SUPPLIED MATERIAL START

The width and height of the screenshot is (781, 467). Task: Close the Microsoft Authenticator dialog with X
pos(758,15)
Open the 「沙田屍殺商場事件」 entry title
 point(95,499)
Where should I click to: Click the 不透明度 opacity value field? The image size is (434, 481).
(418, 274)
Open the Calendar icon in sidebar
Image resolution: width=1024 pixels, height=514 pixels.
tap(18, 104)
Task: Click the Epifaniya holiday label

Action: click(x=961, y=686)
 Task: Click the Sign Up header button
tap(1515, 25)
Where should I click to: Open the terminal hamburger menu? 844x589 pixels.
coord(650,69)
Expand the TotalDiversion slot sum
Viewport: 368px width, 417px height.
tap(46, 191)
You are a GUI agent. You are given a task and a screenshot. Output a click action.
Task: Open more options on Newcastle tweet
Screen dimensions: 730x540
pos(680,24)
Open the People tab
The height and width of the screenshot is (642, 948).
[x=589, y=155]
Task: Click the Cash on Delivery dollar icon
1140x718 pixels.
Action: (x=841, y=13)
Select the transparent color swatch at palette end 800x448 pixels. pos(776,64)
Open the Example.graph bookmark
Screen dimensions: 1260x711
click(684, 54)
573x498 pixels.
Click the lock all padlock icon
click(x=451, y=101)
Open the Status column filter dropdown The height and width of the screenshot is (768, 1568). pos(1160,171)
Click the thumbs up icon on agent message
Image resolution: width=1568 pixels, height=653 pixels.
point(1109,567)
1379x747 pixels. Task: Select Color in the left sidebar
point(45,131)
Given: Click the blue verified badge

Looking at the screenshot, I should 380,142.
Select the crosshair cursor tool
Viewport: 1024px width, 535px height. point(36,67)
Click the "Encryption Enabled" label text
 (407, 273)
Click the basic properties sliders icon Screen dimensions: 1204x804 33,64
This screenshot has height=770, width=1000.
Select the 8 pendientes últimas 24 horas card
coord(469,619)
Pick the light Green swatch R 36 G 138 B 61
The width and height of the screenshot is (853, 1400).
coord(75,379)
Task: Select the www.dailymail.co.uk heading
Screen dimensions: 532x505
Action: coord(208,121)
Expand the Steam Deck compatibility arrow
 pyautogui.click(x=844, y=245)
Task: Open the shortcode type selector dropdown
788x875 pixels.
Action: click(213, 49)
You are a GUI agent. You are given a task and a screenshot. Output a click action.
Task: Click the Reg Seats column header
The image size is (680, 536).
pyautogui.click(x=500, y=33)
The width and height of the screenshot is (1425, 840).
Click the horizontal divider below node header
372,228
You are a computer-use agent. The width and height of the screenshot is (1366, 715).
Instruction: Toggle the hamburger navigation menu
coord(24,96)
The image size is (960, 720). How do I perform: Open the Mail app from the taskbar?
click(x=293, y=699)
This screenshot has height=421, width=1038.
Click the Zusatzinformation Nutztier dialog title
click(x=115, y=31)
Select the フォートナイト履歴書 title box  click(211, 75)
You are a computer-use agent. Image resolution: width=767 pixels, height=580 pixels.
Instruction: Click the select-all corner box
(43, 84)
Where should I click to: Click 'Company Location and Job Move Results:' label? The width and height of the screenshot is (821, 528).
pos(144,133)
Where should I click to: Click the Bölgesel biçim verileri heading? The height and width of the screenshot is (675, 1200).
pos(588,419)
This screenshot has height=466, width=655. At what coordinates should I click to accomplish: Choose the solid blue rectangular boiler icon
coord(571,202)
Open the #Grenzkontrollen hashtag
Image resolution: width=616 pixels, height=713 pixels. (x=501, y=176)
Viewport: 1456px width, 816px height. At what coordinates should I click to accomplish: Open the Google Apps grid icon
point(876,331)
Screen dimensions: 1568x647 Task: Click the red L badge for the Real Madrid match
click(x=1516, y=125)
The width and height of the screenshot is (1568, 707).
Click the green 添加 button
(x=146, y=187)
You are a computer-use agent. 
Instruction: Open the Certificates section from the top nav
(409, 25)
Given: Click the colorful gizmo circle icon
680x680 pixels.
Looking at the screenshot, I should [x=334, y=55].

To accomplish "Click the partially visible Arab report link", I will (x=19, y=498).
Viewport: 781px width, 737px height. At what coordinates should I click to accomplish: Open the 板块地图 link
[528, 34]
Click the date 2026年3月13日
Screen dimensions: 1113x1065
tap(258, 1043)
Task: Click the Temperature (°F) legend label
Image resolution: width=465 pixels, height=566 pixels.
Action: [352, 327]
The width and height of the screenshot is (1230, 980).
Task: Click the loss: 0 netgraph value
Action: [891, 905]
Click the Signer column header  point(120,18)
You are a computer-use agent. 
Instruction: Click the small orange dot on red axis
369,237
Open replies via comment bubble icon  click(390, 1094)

SUPPLIED MATERIAL END

[THE PROBLEM] All the lines above are to be copied exactly, with none left out.

[THE ANSWER]
The width and height of the screenshot is (781, 467). Task: Close the Microsoft Authenticator dialog with X
pos(758,15)
Open the 「沙田屍殺商場事件」 entry title
 point(95,499)
Where should I click to: Click the 不透明度 opacity value field? The image size is (434, 481).
(418, 274)
Open the Calendar icon in sidebar
Image resolution: width=1024 pixels, height=514 pixels.
tap(18, 104)
Task: Click the Epifaniya holiday label

Action: click(x=961, y=686)
 Task: Click the Sign Up header button
tap(1515, 25)
Where should I click to: Open the terminal hamburger menu? 844x589 pixels.
coord(650,69)
Expand the TotalDiversion slot sum
Viewport: 368px width, 417px height.
tap(46, 191)
You are a GUI agent. You are given a task and a screenshot. Output a click action.
Task: Open more options on Newcastle tweet
Screen dimensions: 730x540
pos(680,24)
Open the People tab
The height and width of the screenshot is (642, 948).
[x=589, y=155]
Task: Click the Cash on Delivery dollar icon
1140x718 pixels.
Action: (x=841, y=13)
Select the transparent color swatch at palette end 800x448 pixels. pos(776,64)
Open the Example.graph bookmark
Screen dimensions: 1260x711
click(684, 54)
573x498 pixels.
Click the lock all padlock icon
click(x=451, y=101)
Open the Status column filter dropdown The height and width of the screenshot is (768, 1568). pos(1160,171)
Click the thumbs up icon on agent message
Image resolution: width=1568 pixels, height=653 pixels.
point(1109,567)
1379x747 pixels. Task: Select Color in the left sidebar
point(45,131)
Given: Click the blue verified badge

Looking at the screenshot, I should 380,142.
Select the crosshair cursor tool
Viewport: 1024px width, 535px height. point(36,67)
Click the "Encryption Enabled" label text
 (407, 273)
Click the basic properties sliders icon Screen dimensions: 1204x804 33,64
This screenshot has height=770, width=1000.
Select the 8 pendientes últimas 24 horas card
coord(469,619)
Pick the light Green swatch R 36 G 138 B 61
The width and height of the screenshot is (853, 1400).
coord(75,379)
Task: Select the www.dailymail.co.uk heading
Screen dimensions: 532x505
Action: coord(208,121)
Expand the Steam Deck compatibility arrow
 pyautogui.click(x=844, y=245)
Task: Open the shortcode type selector dropdown
788x875 pixels.
Action: click(213, 49)
You are a GUI agent. You are given a task and a screenshot. Output a click action.
Task: Click the Reg Seats column header
The image size is (680, 536).
pyautogui.click(x=500, y=33)
The width and height of the screenshot is (1425, 840).
Click the horizontal divider below node header
372,228
You are a computer-use agent. The width and height of the screenshot is (1366, 715).
Instruction: Toggle the hamburger navigation menu
coord(24,96)
The image size is (960, 720). How do I perform: Open the Mail app from the taskbar?
click(x=293, y=699)
This screenshot has height=421, width=1038.
Click the Zusatzinformation Nutztier dialog title
click(x=115, y=31)
Select the フォートナイト履歴書 title box  click(211, 75)
You are a computer-use agent. Image resolution: width=767 pixels, height=580 pixels.
Instruction: Click the select-all corner box
(43, 84)
Where should I click to: Click 'Company Location and Job Move Results:' label? The width and height of the screenshot is (821, 528).
pos(144,133)
Where should I click to: Click the Bölgesel biçim verileri heading? The height and width of the screenshot is (675, 1200).
pos(588,419)
This screenshot has height=466, width=655. At what coordinates should I click to accomplish: Choose the solid blue rectangular boiler icon
coord(571,202)
Open the #Grenzkontrollen hashtag
Image resolution: width=616 pixels, height=713 pixels. (x=501, y=176)
Viewport: 1456px width, 816px height. At what coordinates should I click to accomplish: Open the Google Apps grid icon
point(876,331)
Screen dimensions: 1568x647 Task: Click the red L badge for the Real Madrid match
click(x=1516, y=125)
The width and height of the screenshot is (1568, 707).
Click the green 添加 button
(x=146, y=187)
You are a computer-use agent. 
Instruction: Open the Certificates section from the top nav
(409, 25)
Given: Click the colorful gizmo circle icon
680x680 pixels.
Looking at the screenshot, I should [x=334, y=55].

To accomplish "Click the partially visible Arab report link", I will (x=19, y=498).
Viewport: 781px width, 737px height. At what coordinates should I click to accomplish: Open the 板块地图 link
[528, 34]
Click the date 2026年3月13日
Screen dimensions: 1113x1065
tap(258, 1043)
Task: Click the Temperature (°F) legend label
Image resolution: width=465 pixels, height=566 pixels.
Action: [352, 327]
The width and height of the screenshot is (1230, 980).
Task: Click the loss: 0 netgraph value
Action: [891, 905]
Click the Signer column header  point(120,18)
You are a computer-use agent. 
Instruction: Click the small orange dot on red axis
369,237
Open replies via comment bubble icon  click(390, 1094)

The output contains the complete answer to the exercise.